- **TASK INSTRUCTIONS**
Rewrite the items from the line that contains "Image resolution: width=1472" through the line that contains "pyautogui.click(x=228, y=23)", changing "launcher icon" to "launcher button" and keeping all else the same. Leave the pictures out of your answer.

- **RECORD SET**
* start *

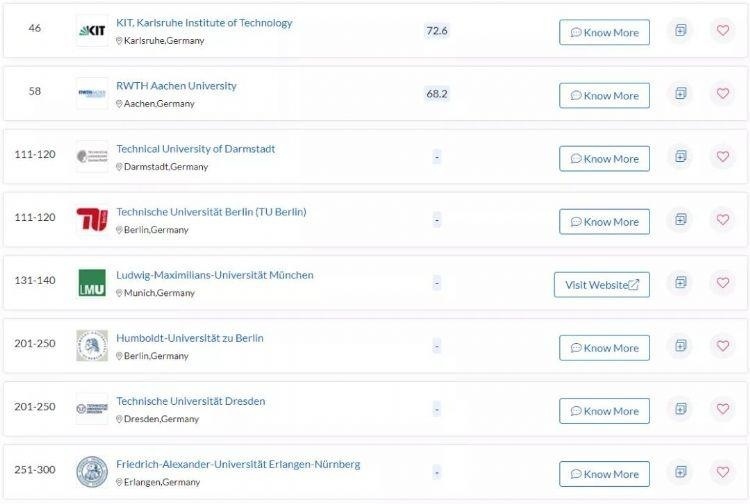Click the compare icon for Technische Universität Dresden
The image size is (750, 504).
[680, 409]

* end *
* start *

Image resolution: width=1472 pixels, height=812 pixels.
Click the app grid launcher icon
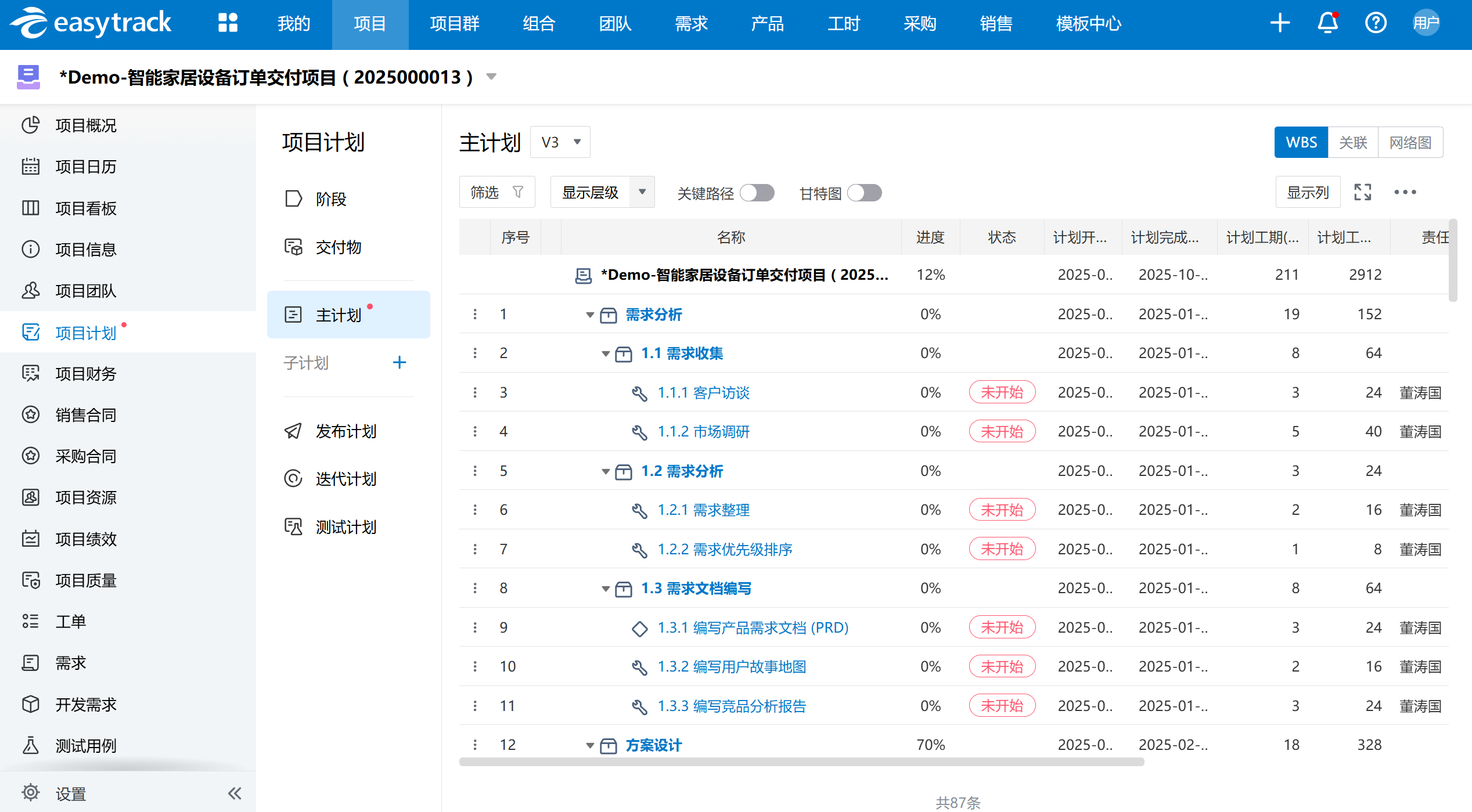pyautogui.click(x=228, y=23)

* end *

- **THE OUTPUT**
Image resolution: width=1472 pixels, height=812 pixels.
Click the app grid launcher button
pyautogui.click(x=228, y=23)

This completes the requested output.